**Textauszug:**
════════

Eine Mutmaßung besagt, dass es erst den Turm als so genannte Turmburg, als Wehrturm gegeben haben soll und das Kirchenschiff später angebaut wurde. Dafür spricht die Ausstattung des Turmes und dass es keinen Durchgang zum Schiff gibt, dagegen - die identische Bauweise beider Teile, der Grundriss und die genaue Ausrichtung der Breitseite in Ost/West Richtung.
Außerdem wurden solche Türme meist von Rittern und auf Hügeln errichtet, hatten ringsherum einen Graben, dann folgten die Hütten der Bewohner und ein Schutzwall. Von alldem trifft nichts auf Vehlin zu.
Wenn man sich das Mauerwerk zwischen Turm und Schiff betrachtet, sieht man deutlich frühere Bauabschlüsse. Die Lagen dieser vertikalen Baunähte lassen aber eher darauf schließen, dass der Turm an das schon vorhandene Kirchenschiff gebaut wurde.

(Bild: Zeichnung der Kirche um 1900)

 

 

Das Für und Wider ließe sich noch fortsetzen, wir gehen aber heute davon aus, dass Kirche und Turm zeitnah mehrphasig gebaut wurde und der Turm zusätzlich für Beobachtung genutzt und zur Verteidigung vorgesehen wurde.

 

Hier noch ein paar Gedanken zum Abschätzen des Zeitpunktes des Baues der Kirche:

 

• Sie soll, wie auch das Dorf selbst, zu den ältesten der Prignitz gehören, die in der ersten Phase der Einwanderung der Deutschen in das Slavengebiet bis ca. 1300 geplant und gebaut wurden. Oft wurden jedoch beim Erschließen einer Ortschaft einfache Kirchen, meist in Holzbauweise, errichtet. Die recht massiv gebaute Kirche wie wir sie heute sehen, stammt also höchstwahrscheinlich nicht aus den Gründerjahren. Vehlin, möglicherweise unter anderem Namen, gab es schon viel früher als Wendische Siedlung. (Hilgenwall)

════════

**Gegebene Angaben:**
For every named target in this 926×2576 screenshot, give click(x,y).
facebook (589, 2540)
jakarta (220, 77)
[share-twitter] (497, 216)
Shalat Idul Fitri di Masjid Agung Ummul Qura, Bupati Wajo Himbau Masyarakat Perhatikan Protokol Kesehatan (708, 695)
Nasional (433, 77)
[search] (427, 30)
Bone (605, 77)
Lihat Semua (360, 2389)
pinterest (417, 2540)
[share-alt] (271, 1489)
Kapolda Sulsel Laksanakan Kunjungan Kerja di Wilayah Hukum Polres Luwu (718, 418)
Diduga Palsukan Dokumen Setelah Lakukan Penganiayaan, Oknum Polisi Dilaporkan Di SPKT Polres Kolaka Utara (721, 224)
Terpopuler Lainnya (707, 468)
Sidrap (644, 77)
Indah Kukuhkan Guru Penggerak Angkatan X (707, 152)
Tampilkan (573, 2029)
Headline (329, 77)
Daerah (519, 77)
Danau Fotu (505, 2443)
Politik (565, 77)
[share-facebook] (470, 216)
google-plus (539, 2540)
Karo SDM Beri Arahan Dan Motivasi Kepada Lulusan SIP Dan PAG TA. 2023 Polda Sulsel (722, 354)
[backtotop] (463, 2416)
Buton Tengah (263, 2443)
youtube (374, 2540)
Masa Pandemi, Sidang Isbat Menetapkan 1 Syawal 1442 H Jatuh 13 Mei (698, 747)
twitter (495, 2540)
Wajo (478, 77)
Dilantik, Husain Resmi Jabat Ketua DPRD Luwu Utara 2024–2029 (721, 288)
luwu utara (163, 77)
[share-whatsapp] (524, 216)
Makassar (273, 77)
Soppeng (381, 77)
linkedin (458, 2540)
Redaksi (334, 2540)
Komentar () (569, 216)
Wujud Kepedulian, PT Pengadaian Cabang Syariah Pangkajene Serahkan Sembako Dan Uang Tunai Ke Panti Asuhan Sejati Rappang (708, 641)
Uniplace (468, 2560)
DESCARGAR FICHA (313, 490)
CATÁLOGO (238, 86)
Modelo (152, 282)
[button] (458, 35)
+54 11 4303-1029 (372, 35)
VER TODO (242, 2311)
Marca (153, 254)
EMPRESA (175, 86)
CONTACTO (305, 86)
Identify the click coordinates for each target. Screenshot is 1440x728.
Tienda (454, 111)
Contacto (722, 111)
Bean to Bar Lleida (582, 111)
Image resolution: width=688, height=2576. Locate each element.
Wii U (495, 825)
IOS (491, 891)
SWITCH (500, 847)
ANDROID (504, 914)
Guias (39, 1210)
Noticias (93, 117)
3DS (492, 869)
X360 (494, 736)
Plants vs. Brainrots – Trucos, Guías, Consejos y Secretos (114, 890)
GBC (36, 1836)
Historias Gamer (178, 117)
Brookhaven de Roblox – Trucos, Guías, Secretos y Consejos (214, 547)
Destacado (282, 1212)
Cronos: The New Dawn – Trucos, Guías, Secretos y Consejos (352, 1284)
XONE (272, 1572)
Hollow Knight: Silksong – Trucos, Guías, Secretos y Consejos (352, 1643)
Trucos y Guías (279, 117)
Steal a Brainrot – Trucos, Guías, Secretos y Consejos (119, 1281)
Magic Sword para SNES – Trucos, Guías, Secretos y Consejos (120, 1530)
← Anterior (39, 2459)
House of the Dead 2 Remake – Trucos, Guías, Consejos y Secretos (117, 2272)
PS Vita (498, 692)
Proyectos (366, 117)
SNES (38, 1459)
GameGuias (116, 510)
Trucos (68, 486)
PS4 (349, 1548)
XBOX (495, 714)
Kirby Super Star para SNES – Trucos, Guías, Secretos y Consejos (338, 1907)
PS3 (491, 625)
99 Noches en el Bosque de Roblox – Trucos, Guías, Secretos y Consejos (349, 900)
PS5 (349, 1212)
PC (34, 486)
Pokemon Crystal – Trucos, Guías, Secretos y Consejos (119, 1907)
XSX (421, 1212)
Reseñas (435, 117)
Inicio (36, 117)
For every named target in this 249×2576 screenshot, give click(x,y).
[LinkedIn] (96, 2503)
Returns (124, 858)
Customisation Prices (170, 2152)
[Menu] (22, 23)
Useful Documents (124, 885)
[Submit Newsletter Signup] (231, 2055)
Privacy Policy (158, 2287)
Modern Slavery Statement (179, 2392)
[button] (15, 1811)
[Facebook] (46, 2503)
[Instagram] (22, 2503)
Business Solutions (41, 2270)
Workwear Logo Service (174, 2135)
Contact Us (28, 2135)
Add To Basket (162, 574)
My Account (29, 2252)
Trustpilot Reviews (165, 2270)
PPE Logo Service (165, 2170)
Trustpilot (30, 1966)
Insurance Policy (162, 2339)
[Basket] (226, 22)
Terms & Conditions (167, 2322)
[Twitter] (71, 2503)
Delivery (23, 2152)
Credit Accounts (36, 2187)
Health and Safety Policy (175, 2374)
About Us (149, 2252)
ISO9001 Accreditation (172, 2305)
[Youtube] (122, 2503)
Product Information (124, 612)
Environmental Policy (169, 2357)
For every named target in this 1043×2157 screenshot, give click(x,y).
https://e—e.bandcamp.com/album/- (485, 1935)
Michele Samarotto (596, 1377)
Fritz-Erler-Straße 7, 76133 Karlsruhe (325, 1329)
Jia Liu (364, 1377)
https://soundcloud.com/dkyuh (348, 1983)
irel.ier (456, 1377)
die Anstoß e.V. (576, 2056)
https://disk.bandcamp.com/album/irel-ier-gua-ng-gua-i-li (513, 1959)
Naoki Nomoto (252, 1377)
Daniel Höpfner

════════

**Aufgaben:**
1. Worauf lässt die Lage der vertikalen Baunähte laut dem Textauszug über die Kirche in Vehlin eher schließen?
2. Gib den Textauszug über die Kirche in Vehlin von „(Bild: Zeichnung der“ bis „Verteidigung vorgesehen wurde.“ wortgetreu wieder.
Die Zeilen werden für die Aufgaben nicht gebraucht.

**Lösungen:**
1. Darauf, dass der Turm an das schon vorhandene Kirchenschiff gebaut wurde.

2.
(Bild: Zeichnung der Kirche um 1900)

 

 

Das Für und Wider ließe sich noch fortsetzen, wir gehen aber heute davon aus, dass Kirche und Turm zeitnah mehrphasig gebaut wurde und der Turm zusätzlich für Beobachtung genutzt und zur Verteidigung vorgesehen wurde.